**Study questions:**
1: From the talk announcement, quote everything from "Monday 27 April" down to "disagreement that emerge.".
2: In the talk announcement, list the three points of focus that the overview of the thought-experimentation debate will address.
3: Answer from the talk announcement:
(a) On what day and date will the new sessions start?
(b) In what language will the talk be given?
(c) Which notion do both the standard literature and "Mach's tradition" indicate as centrally important to GEs?

**Excerpt provided:**
In Draft discussions, Infos on April 22, 2009 at 7:13 pm

Monday 27 April we are going to start with the new sessions.

Margherita will talk about

“Gedankenexperimente and Imagination: sketching a cognitive approach to thought experimentation”

The talk will be in French.

Abstract:

Methodological speculations and debates on thought experiments (Gedankenexperimente, GEs) have focused primarily on the problem of informativeness (Kuhn’s paradox), and more precisely on the proper function of GEs from an epistemological rather than a cognitive perspective. I claim that by opening the “cognitive black-box” of GEs we could shed light on their epistemic function.

In this talk, I will begin by giving a brief overview of the debate over thought experimentation, by focusing on three key questions (What is a GE? What is its function? How does a GE fulfil its function?), and by stressing the points of agreement and disagreement that emerge.

My aim is to show that:
I. Differences aside, the literature is unanimous in indicating as the function of GEs;
II. The question of how a GE accomplishes its aim is the more controversial and less developed of the three. Nonetheless, closer inspection provides a lead, insofar as both the standard literature, and what I refer to as “Mach’s tradition”, indicate imagination as a notion of central importance relative to GEs.

In the second part, I will show how the work of cognitive scientists and philosophers on imagination is useful in order to sharpen some distinctions left vague in the traditional debate on GEs. Moreover, I will claim that imagination itself could be seen as the key to the GE’s “cognitive black-box”. This could take us a step closer to a cognitive account of GEation.

**Extracted entries:**
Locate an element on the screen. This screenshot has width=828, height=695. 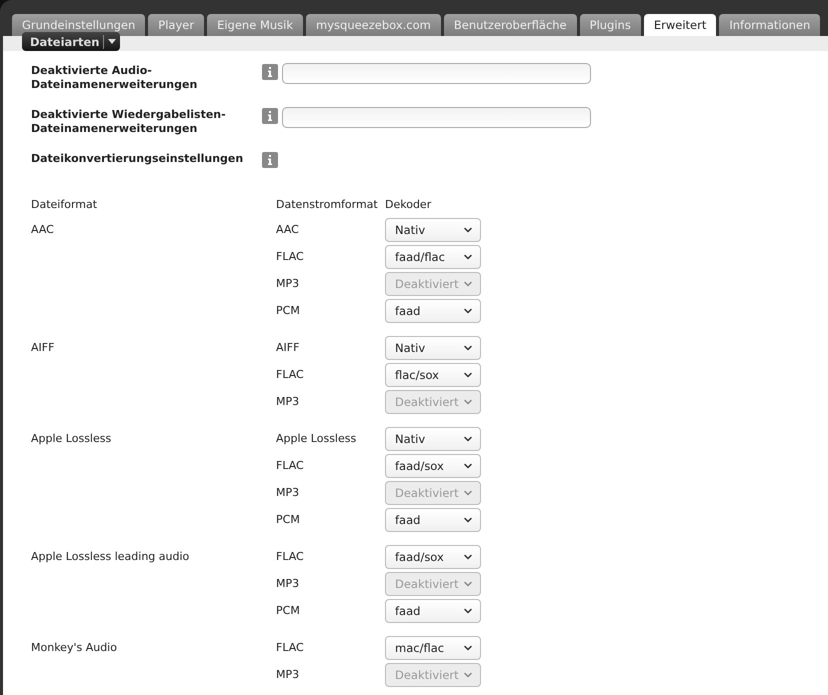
* * *
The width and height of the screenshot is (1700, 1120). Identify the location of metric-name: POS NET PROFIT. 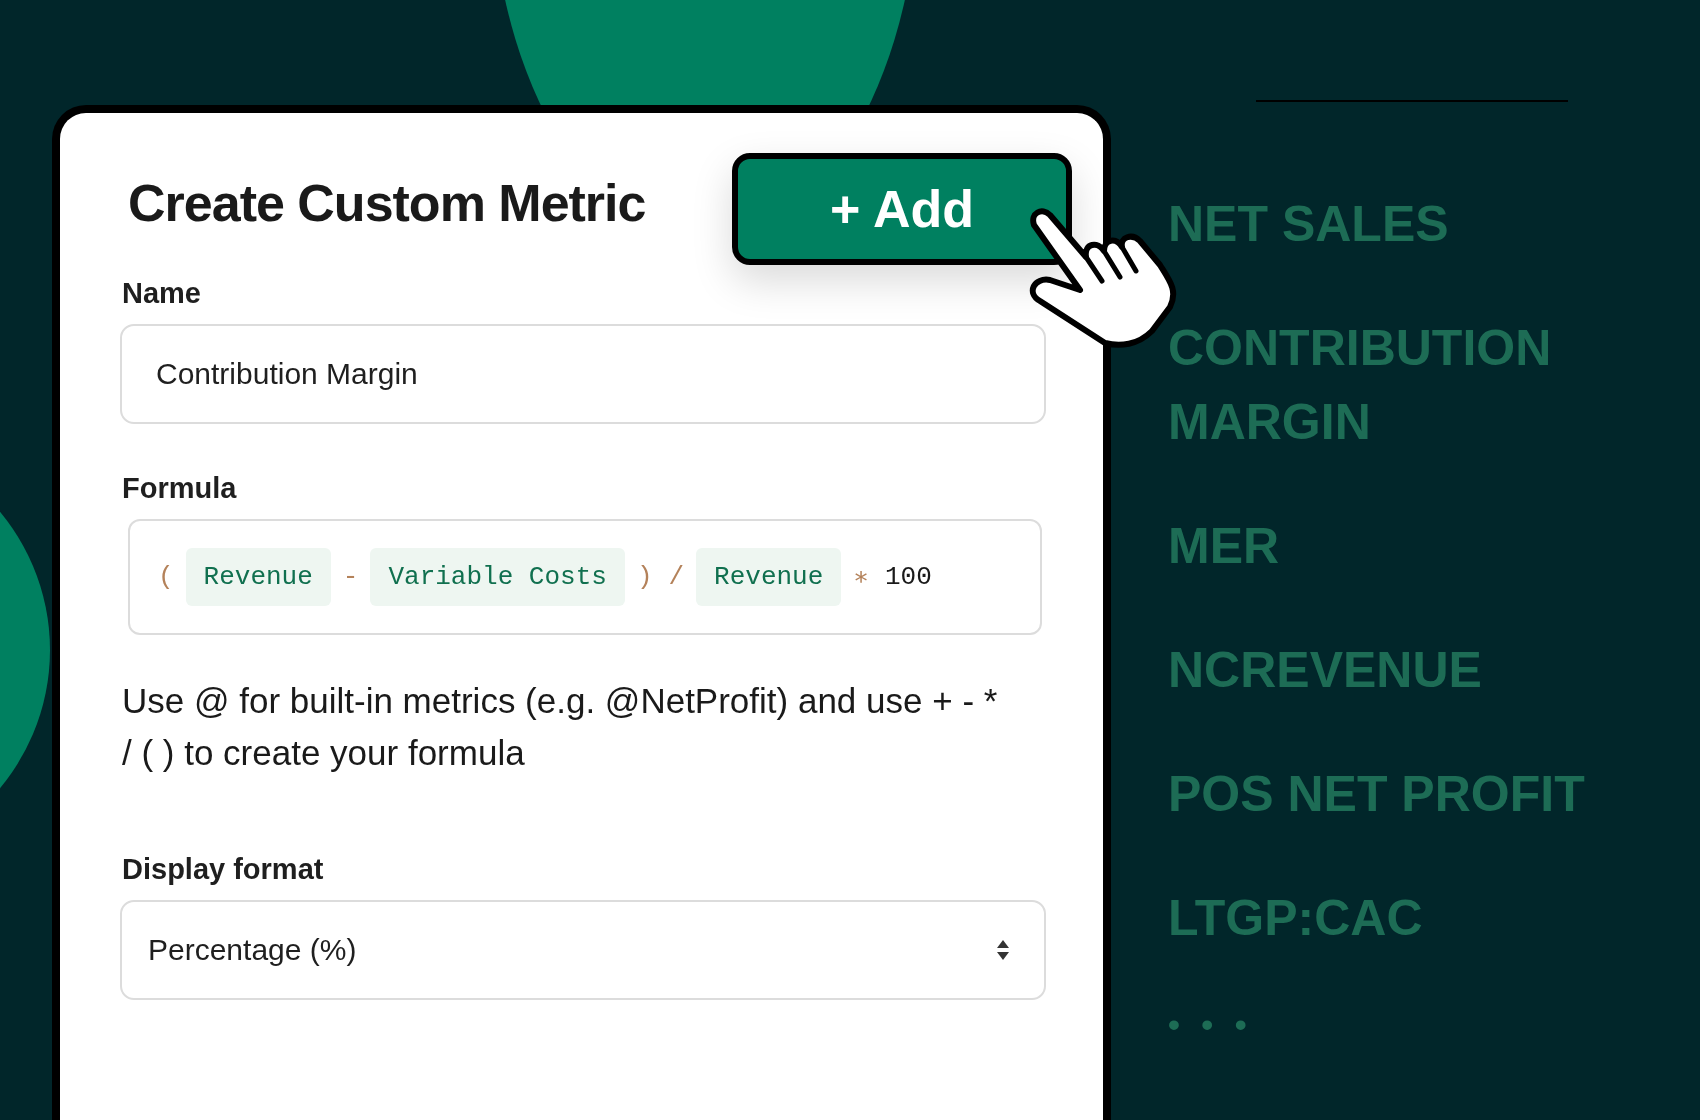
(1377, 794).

**Replies:**
1:
Monday 27 April we are going to start with the new sessions.

Margherita will talk about

“Gedankenexperimente and Imagination: sketching a cognitive approach to thought experimentation”

The talk will be in French.

Abstract:

Methodological speculations and debates on thought experiments (Gedankenexperimente, GEs) have focused primarily on the problem of informativeness (Kuhn’s paradox), and more precisely on the proper function of GEs from an epistemological rather than a cognitive perspective. I claim that by opening the “cognitive black-box” of GEs we could shed light on their epistemic function.

In this talk, I will begin by giving a brief overview of the debate over thought experimentation, by focusing on three key questions (What is a GE? What is its function? How does a GE fulfil its function?), and by stressing the points of agreement and disagreement that emerge.

2:
What is a GE?
What is its function?
How does a GE fulfil its function?

3:
(a) Monday 27 April
(b) French
(c) Imagination